Records excerpted from a collection:
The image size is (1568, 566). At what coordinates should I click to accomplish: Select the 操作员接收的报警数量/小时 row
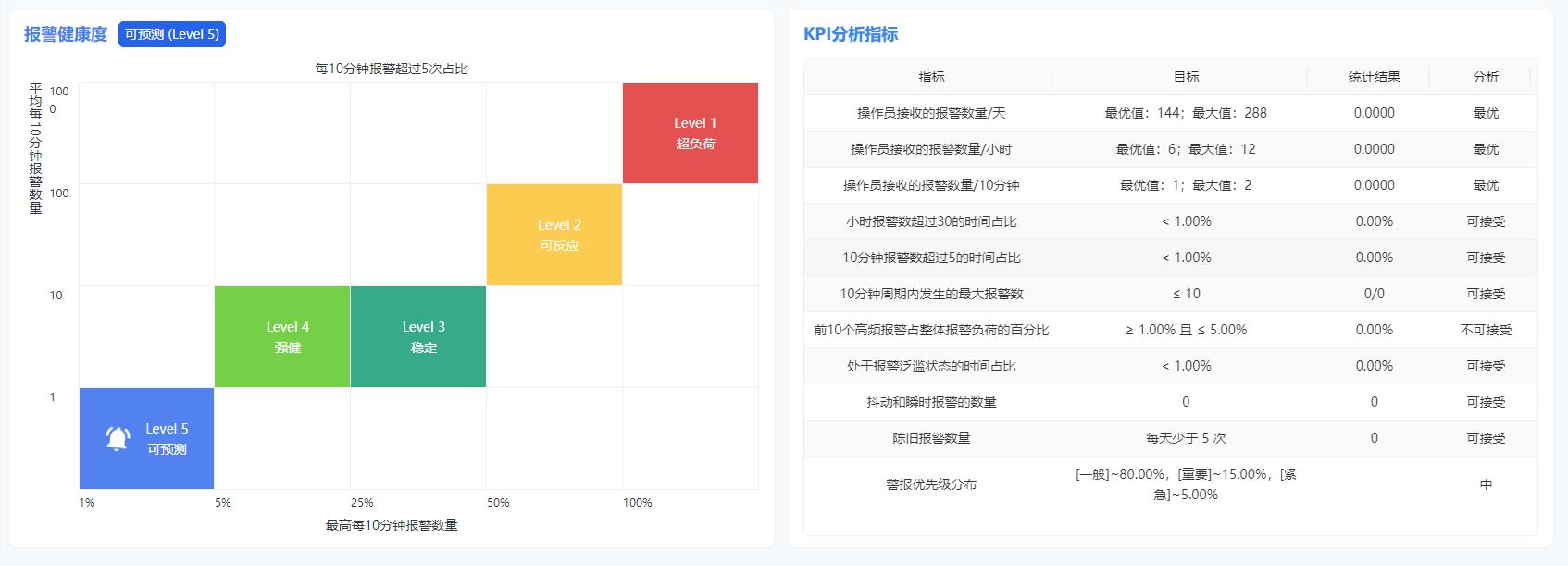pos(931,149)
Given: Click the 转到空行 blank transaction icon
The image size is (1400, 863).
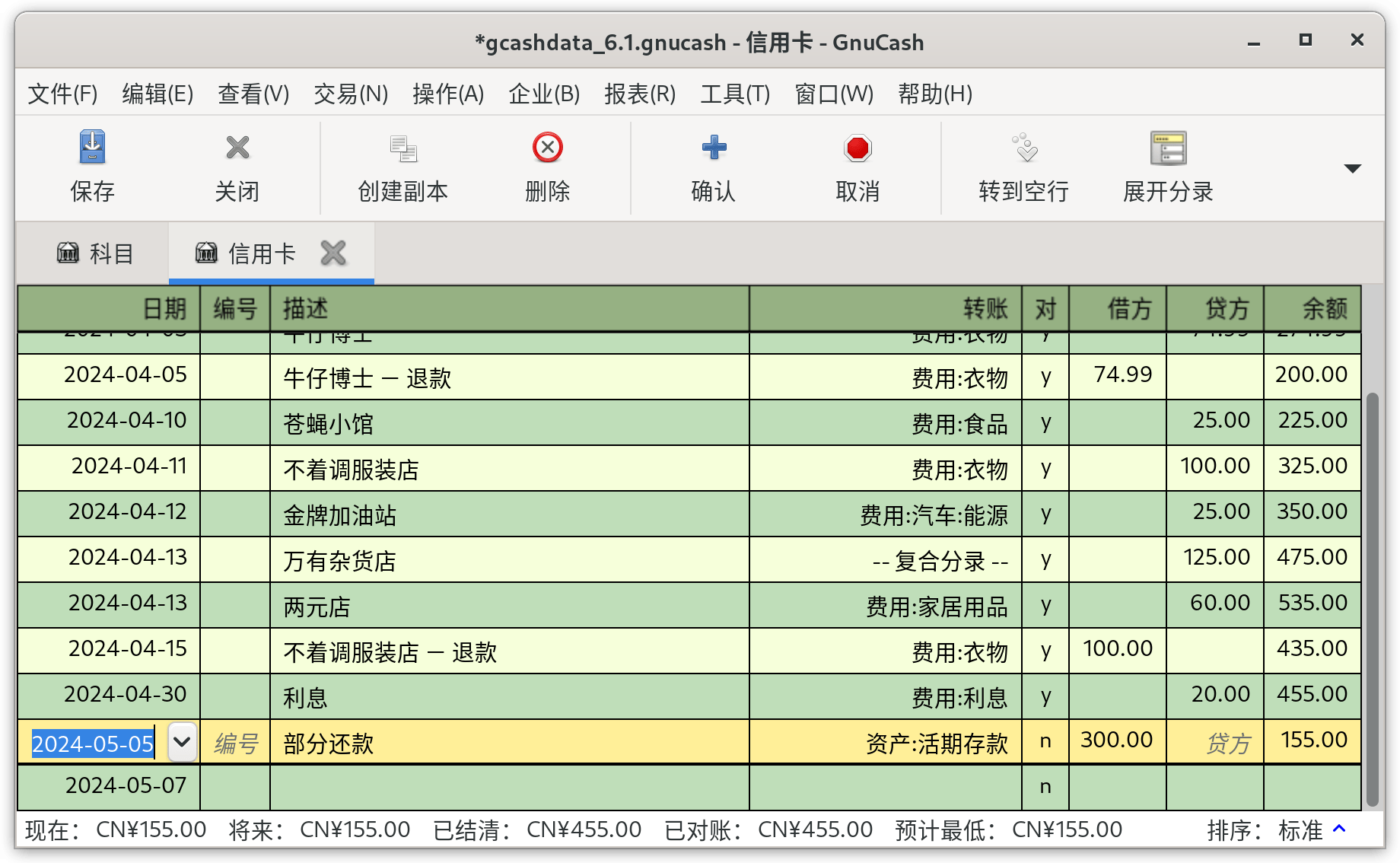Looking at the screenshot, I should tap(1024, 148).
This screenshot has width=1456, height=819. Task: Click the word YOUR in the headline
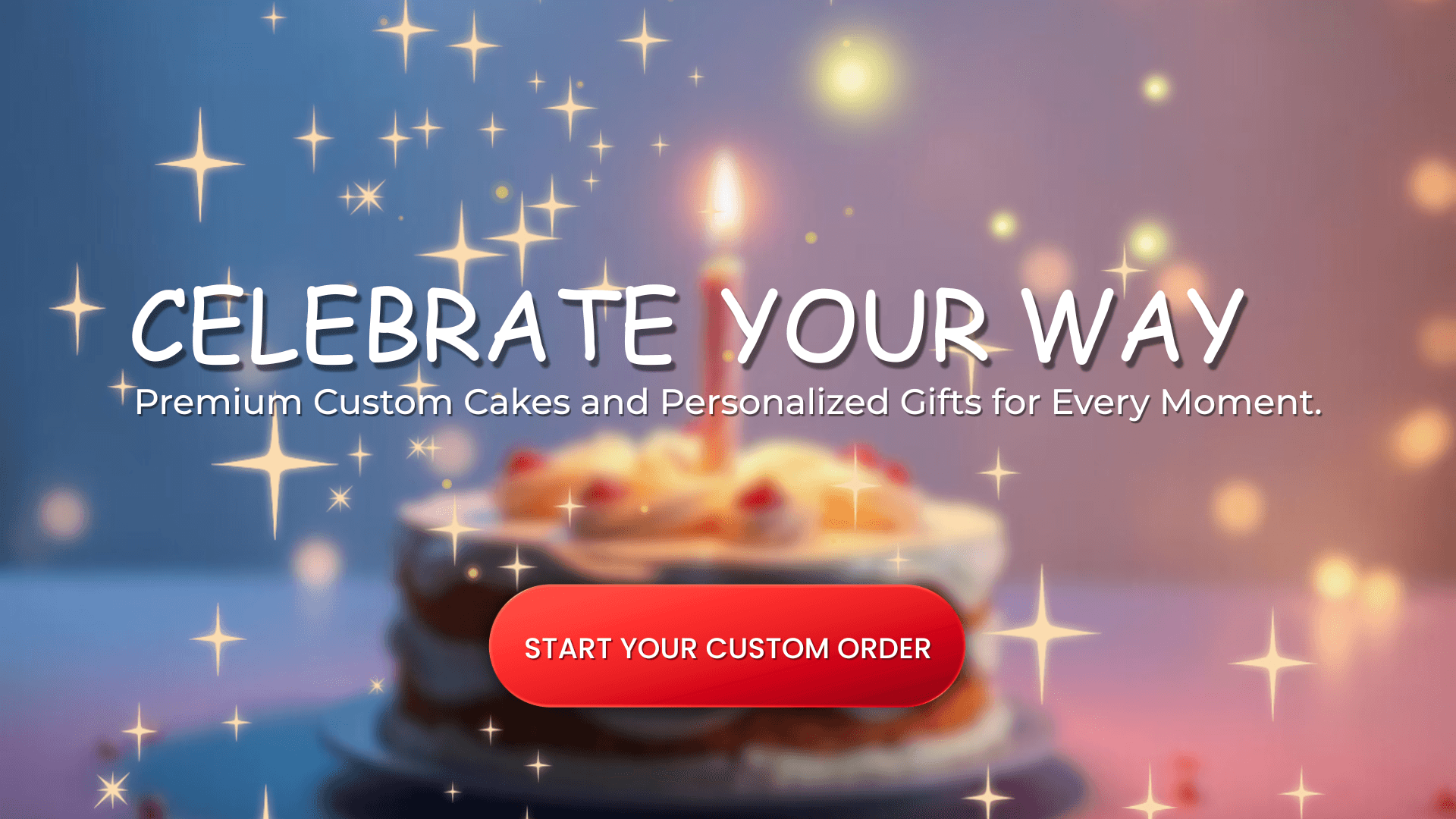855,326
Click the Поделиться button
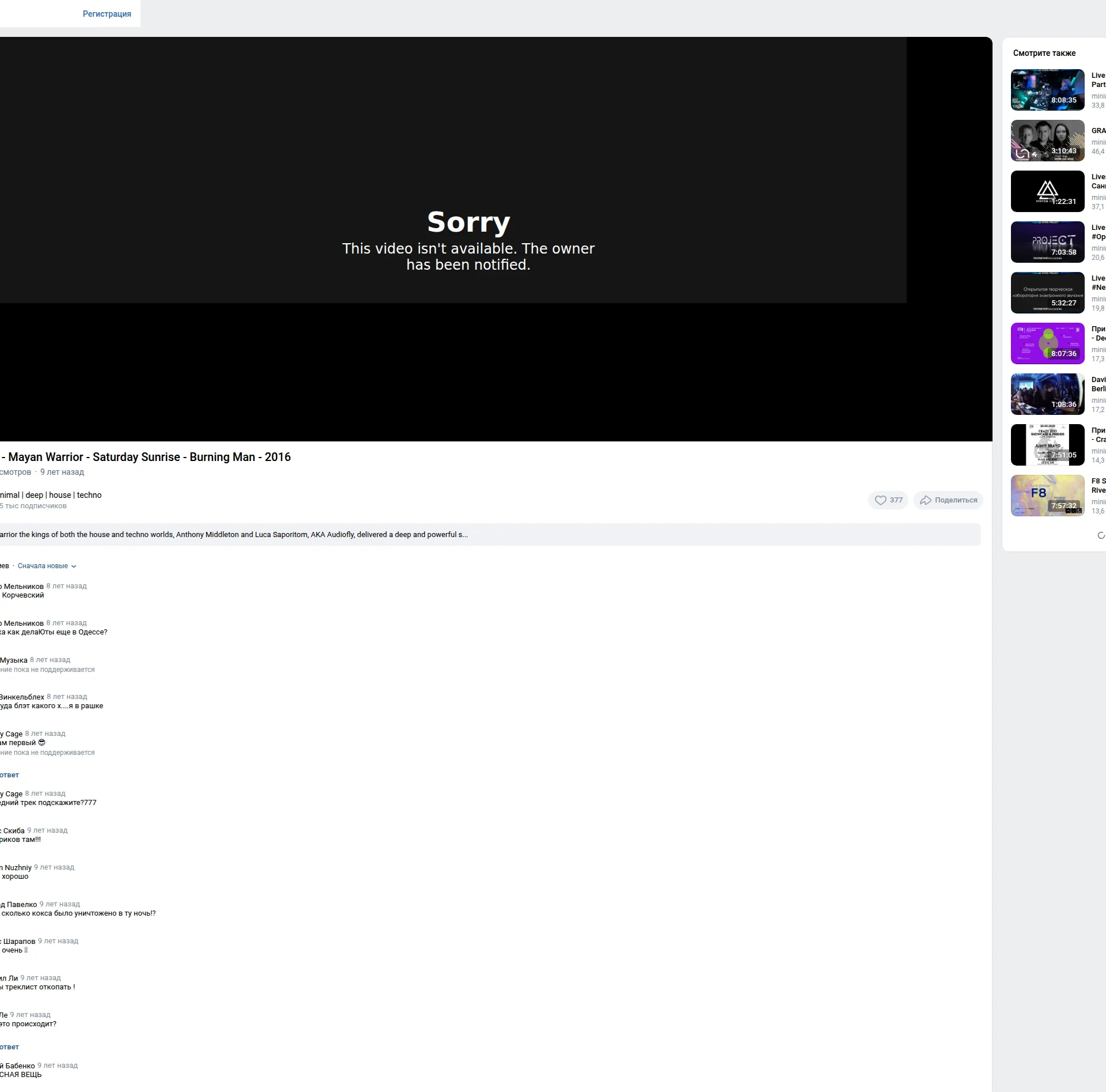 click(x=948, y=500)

...

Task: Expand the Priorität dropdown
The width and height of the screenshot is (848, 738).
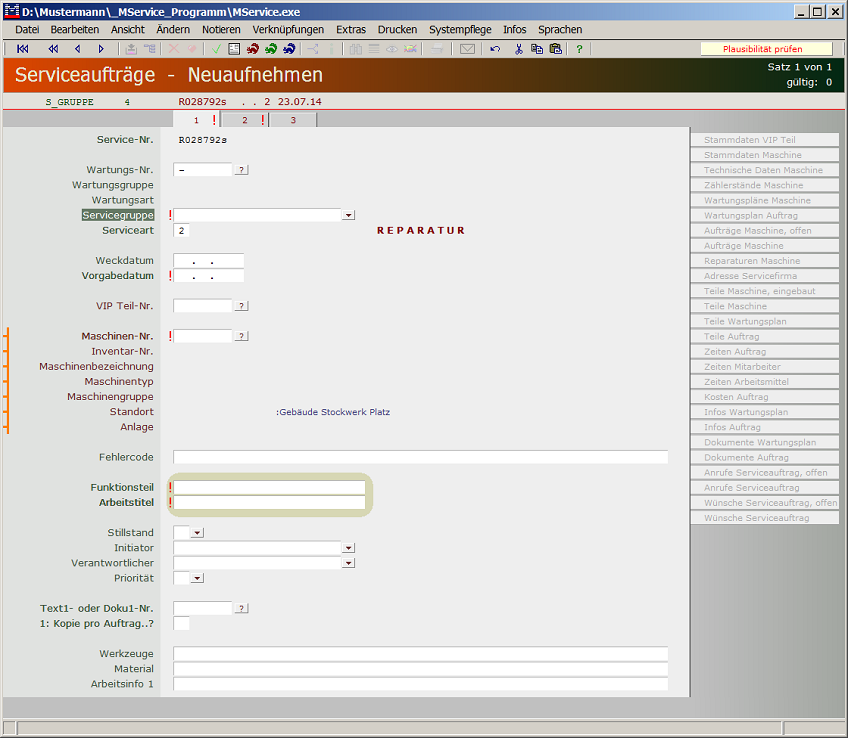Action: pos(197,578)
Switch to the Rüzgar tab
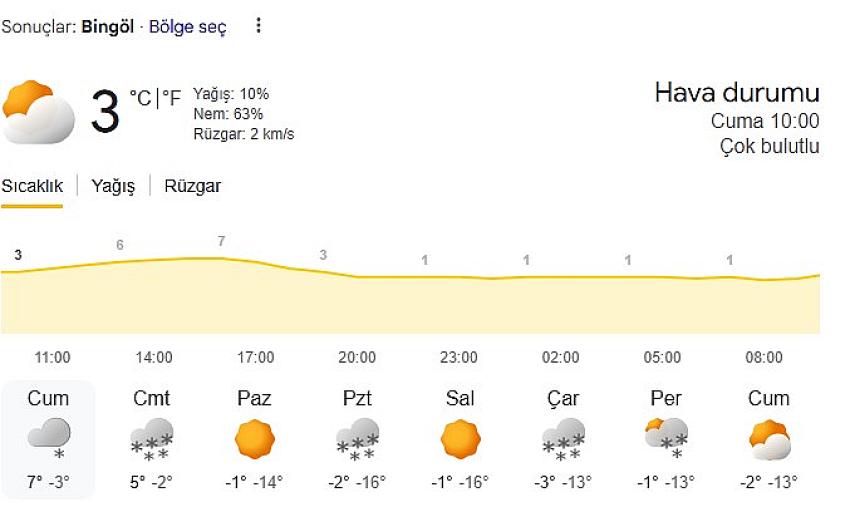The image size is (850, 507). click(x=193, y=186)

...

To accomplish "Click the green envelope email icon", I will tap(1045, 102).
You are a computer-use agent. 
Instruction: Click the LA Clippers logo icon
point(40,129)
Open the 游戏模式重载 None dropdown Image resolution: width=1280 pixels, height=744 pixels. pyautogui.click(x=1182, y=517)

What you need to do:
The lines that mention the word "dropdown" should be pulled from the records above.

Exercise answer:
Task: Expand the Priorität dropdown
Open the 游戏模式重载 None dropdown Image resolution: width=1280 pixels, height=744 pixels. pyautogui.click(x=1182, y=517)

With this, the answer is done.